# My first oil change



## ChamaeleonSky (Aug 2, 2007)

I know this question has been asked and answered before, but as a n00b here, I'd like to ask it again.
I have a 2007 VW Rabbit (2.5L inline 5) at 25K miles. I've been doing my regular checkups every 5K at the dealer, but this round is just for an oil change and in addition to bleeding my wallet, they will leave me carless for a day, so thats not an option. I want to just go to a jiffy lube or something, but I want to make sure I'm getting the right oil. What do I ask for when I get there, and what can I expect to reasonably pay? Are there certain chains I should avoid?
Thanks!!
while I'm here, as a side note, what is the general consensus on warming up of cars? my manual says the best way to warm it up is just to start driving, not let it sit, but I'm skeptical about the wear and tear that will put on my engine. should I be letting her warm up (now I drive once she idles below 1000 rpm, which is pretty much after just a minute or two of sitting).


----------



## the_humeister (Sep 25, 2008)

You could try changing the oil yourself. It'll cost about $50-60 for the oil and oil filter.


----------



## TxSooner (Feb 25, 2007)

*Re: My first oil change (Cham****onSky)*

Those quick lube places will have no clue as to which oils are VW approved and don't really care about the consequences. You could buy the oil and filter yourself, and have them use that instead of whatever they have to offer. 
Why would the dealer changing your oil leave you carless for a day? I haven't been to a dealer yet that wouldn't do an oil change in about 30-45 minutes while a customer is waiting, especially if you made an appointment.


----------



## saaber2 (Jul 15, 2008)

*Re: My first oil change (Cham****onSky)*

+100 to those saying change the oil yourself. That is your best option. You choose the oil, the filter, and you know it is done right if you do it yourself. 
2nd best option is take it to a reputable independent repair shop that specializes in Volkswagens.
3rd best is dealer. Just a slight improvement over totally-brain-dead-Jiffy Lube-idiots-total-waste-of-time-worst-mistake-you-can-make-huge-risk-to-your-car-employees-want-to-make-a-youtube-video-of-how-they-ruined-your-car-better-off-getting-your-six-year-old-brother-to-change-it option
Going to a jiffy lube type chain is the worst option bar none. Don't do it!!!!! No guarantee they will even change filter, totally brain-dead, may strip your oil pan threads, wrong oil, etc. etc.


----------



## ChamaeleonSky (Aug 2, 2007)

thanks for the warnings, i will certainly avoid this then! I can't change it myself, simply because I have a back injury that leaves me pretty disabled, and getting down on the ground really isn't an option. its a physical limitation that will be temporary, somewhere down the line i will learn to change my own oil (I'm a girl, my dad was rich and preferred to have others do it for him, so I've never been taught). 
so it looks like i should find a reputable independent shop, or by the oil and filter myself and bring it to a chain, but even that doesnt sound great. i have to get it done on a weekend, which limits me to using the dealer, there isn't one close enough to my office to pull it off during lunch and i really cant take off any time.
thanks for the advice!!


----------



## daemontrym (Feb 13, 2008)

*Re: (Cham****onSky)*

Buy the oil and filter yourself before you goto the lube place and they will only charge you for labor.


----------



## Stewy (Sep 28, 2008)

*Re: (the_humeister)*


_Quote, originally posted by *the_humeister* »_You could try changing the oil yourself. 

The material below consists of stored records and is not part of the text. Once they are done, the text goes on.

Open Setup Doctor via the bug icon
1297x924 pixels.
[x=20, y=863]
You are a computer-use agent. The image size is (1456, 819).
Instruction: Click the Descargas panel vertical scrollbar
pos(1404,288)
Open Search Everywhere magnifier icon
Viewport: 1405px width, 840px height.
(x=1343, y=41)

I agree. Its a heck of a lot cheaper, and its dead easy to do.


----------



## CandyWhiteTSi (Jul 22, 2004)

*Re: (Stewy)*


_Quote, originally posted by *Stewy* »_
I agree. Its a heck of a lot cheaper, and its dead easy to do.

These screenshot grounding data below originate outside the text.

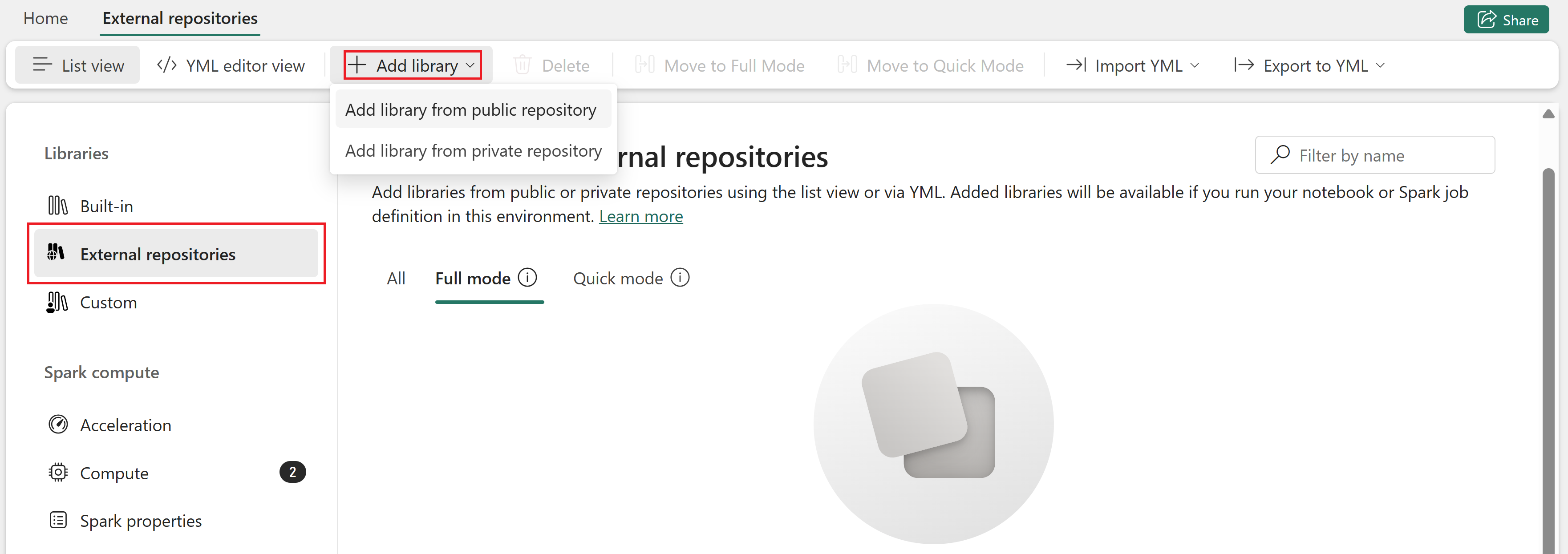The width and height of the screenshot is (1568, 554).
Task: Click the Acceleration gauge icon
Action: tap(58, 425)
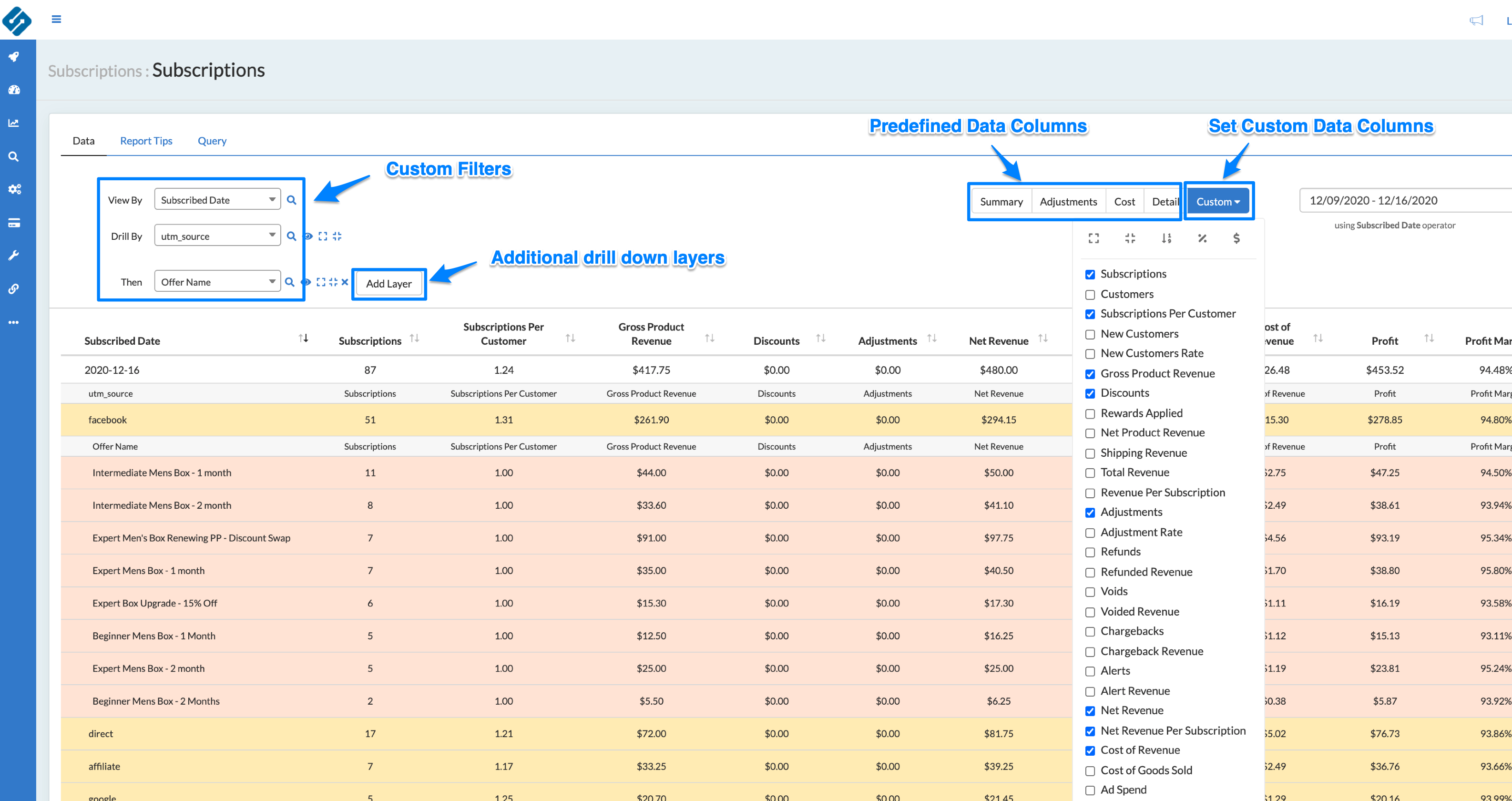Enable the Refunds column checkbox
The width and height of the screenshot is (1512, 801).
coord(1090,553)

she said this is not an option, due to a physical limitation... i also strongly recommend against going to a jiffy-lube type place... i wouldn't trust them in a million years. check out the regional section for local shops http://****************.com/smile/emthup.gif


----------



## BSD (Jul 8, 2008)

Honestly, if I was you, I would buy the filter and oil, either at a store or online.
As far as oil goes, in my opinion Elf, Castrol, Total, or Mobil 1
I myself run Mobil 1 0w-40 Oil, says european right on the front too, and you can get it at Autozone or Advanced auto parts. And a Bosch filter.. 
Once you have that stuff, any lube tech place will do the oil change for you, using the stuff you bought.
Steve-


----------



## NewUnit16 (Dec 10, 2008)

*Re: (BSD)*

you could drive it over to my place, ill change it for you
no really... if you buy the oil and filter yourself, id take it to an indy shop and have it done (or the dealer). but being a female, it shouldnt be too hard to persuade some male to do it for you. its simple. jack it up, take the bolt off and let it drain. replace bolt, replace oil (check manual for correct amount)
stay away from jiffy lube period. although, if they do strip the bolt, you may get the whole pan replaced (happened to a friend of mine) if you complain enough. but then you have to clean up the puddle of oil in your driveway.
---As far as warming up your car---
start it, let it sit for 15-30 seconds, and then drive normal. and buy normal i dont mean redlining every gear. i wait until its up to normal temp before i go past 4000 (16v redline is around 7200).
ive always heard letting it sit to warm up is bad, and driving away like a bat out of hell right after you start it is bad. let it sit for 30seconds or so, this allows the oil pressure build up and lets everything get lubed up. 


_Modified by NewUnit16 at 4:07 PM 3-31-2009_


----------